Guadeloupe, début septembre 1995. J’occupe alors mon tout premier poste d’économe dans un vaste complexe hôtelier. L'île est déjà sous tension, paralysée par une grève générale qui rend l'approvisionnement incertain. Mais cette crise sociale n'est qu'un prélude : les bulletins météo virent au rouge cramoisi. L’ouragan Luis arrive.
Ce n’était pas une tempête. C’était une machine de guerre météorologique de catégorie 4.
Je me souviens de l'atmosphère juste avant l'impact : un silence lourd, presque surnaturel, suivi d'un grondement qui montait des entrailles de la terre. Le ciel avait pris une teinte verdâtre, menaçante, que je n'oublierai jamais. À l'intérieur de l'hôtel, c'est la panique. Face à la violence annoncée, une grande partie du personnel, rongée par l'angoisse pour la survie de leurs proches et de leurs maisons, déserte les lieux pour rejoindre leurs familles.
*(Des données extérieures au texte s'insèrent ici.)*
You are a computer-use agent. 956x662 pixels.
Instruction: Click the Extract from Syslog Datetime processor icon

L'hôtel se vide. Nous nous retrouvons quelques-uns seulement, isolés dans ce labyrinthe de béton, avec 600 clients terrifiés sous notre responsabilité. Dehors, Luis déchaîne l'enfer. Le vent hurle comme une bête sauvage, arrachant les toitures, brisant les baies vitrées dans un fracas de verre pilé. La peur est partout. Elle est viscérale. Elle noue la gorge, elle paralyse. À chaque détonation des structures qui cèdent, le doute s'installe : l'hôtel va-t-il tenir ? Allons-nous nous en sortir ? L'annonce d'un décès sur l'île, parvenant par bribes de radio, nous fait comprendre que nous sommes au cœur d'une tragédie réelle.
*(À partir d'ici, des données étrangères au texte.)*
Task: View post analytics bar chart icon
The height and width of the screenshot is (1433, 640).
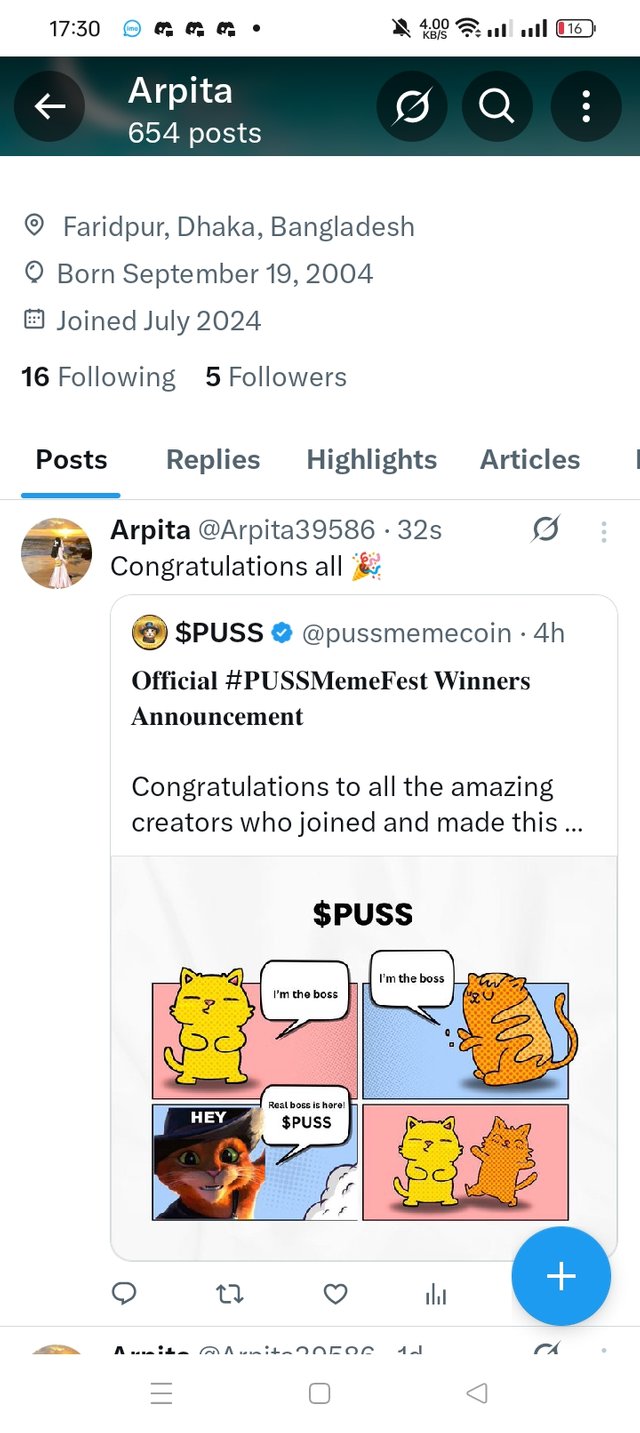Action: click(x=436, y=1295)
C'est dans ce huis clos apocalyptique que j'ai vu ce qu'était un vrai leader. Mon directeur ne s'est pas caché. Il était partout à la fois, le regard lucide, la voix calme malgré le chaos ambiant. Il était le capitaine de ce navire en perdition, refusant de lâcher la barre alors que les éléments semblaient vouloir nous engloutir. Sa présence était notre dernier rempart contre le désespoir.
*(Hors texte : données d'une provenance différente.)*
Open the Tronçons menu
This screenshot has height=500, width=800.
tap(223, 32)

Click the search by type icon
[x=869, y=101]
Guidés par lui, nous avons cessé de subir. Nous sommes devenus des mécaniques de survie. En cuisine, dans une ambiance de fin du monde, on a entassé le peu de denrées restantes pour préparer des sandwichs par centaines. Pas de fioritures, juste l'essentiel pour maintenir les 600 clients en état de marche. On circulait dans les couloirs obscurs, une lampe torche à la main, pour rassurer les familles, calmer les pleurs des enfants, et offrir cette présence humaine qui est le dernier lien à la normalité quand tout s'effondre.
Puis, après des heures qui ont semblé durer une éternité, le vent est tombé. Le calme est revenu, mais c'était un silence de dévastation, chargé de décombres et d'incertitudes.
Nous avons survécu, mais nous n'avons rien oublié. Cette nuit-là, j'ai compris que le management ne se résume pas aux tableaux de bord ou aux rapports de rentabilité. Un manager, un vrai, se mesure à sa capacité à rester debout, intègre et rassurant, quand tout le reste s'écroule autour de lui. Il doit donner aux autres la force de tenir, de continuer, de croire en la sortie de crise.
C’est cette posture de "capitaine" et cette force indéfectible du collectif que je transmets aujourd'hui à travers Cap Méditerranée Formation. Parce que, qu'il s'agisse d'une crise économique, d'un coup de feu imprévu ou d'un service sous haute tension, le management, c'est savoir fédérer pour traverser les tempêtes — petites ou grandes — du quotidien.